In the early 1950s, blockbuster films from both American and Japanese studios led to a widening public consciousness surrounding nuclear weapons. Science-fiction films such as The Beast from 20,000 Fathoms (1953) and Godzilla (1959) highlighted the unintended biological consequences of nuclear fallout.
However, On the Beach (1959) marked a pivotal shift in the depiction of nuclear fallout by explicitly marking humans as responsible for a deliberate detonation that led to a societal collapse. Stanley Kubrick’s Dr. Strangelove (1964) expanded on these themes by using absurdism to emphasize humanity’s role in nuclear proliferation.

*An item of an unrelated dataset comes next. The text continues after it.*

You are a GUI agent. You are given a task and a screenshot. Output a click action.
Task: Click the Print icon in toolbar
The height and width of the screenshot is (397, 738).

Most recently, Christopher Nolan’s Oppenheimer (2023) brought nuclear weapons into the public consciousness once more, particularly in the West, There have been critiques on if modern artists are depicting these themes effectively. Reyes told an IPS correspondent that the arts have the ability to sway audiences in either direction. Certain representations of nuclear weapons in pop culture can be classified as either “above the cloud” or “under the cloud”.
“Films like Oppenheimer show the overwhelming power of science and the moral conflict of atomic bombs but never show the victims or consequences. Films like that are almost pro-bomb because they fail to humanize these conflicts. Other films show what’s really at stake. It’s important to be able to identify which side cultural productions are on,” said Reyes.
It is crucial for contemporary artists to depict the correct messages in their work to achieve any substantial cultural progress in nuclear disarmament. Pop culture must continue to show the true extent of the dangers that nuclear weapons pose.
“We have to be very clear in arguing that nobody can win a nuclear war,” said Reyes. “And that’s why it’s very important to show the consequences. It has been normalized through video games and other mediums that make them seem not as problematic as they are. It’s our job to do a lot of explaining and find entertaining ways for people to understand.”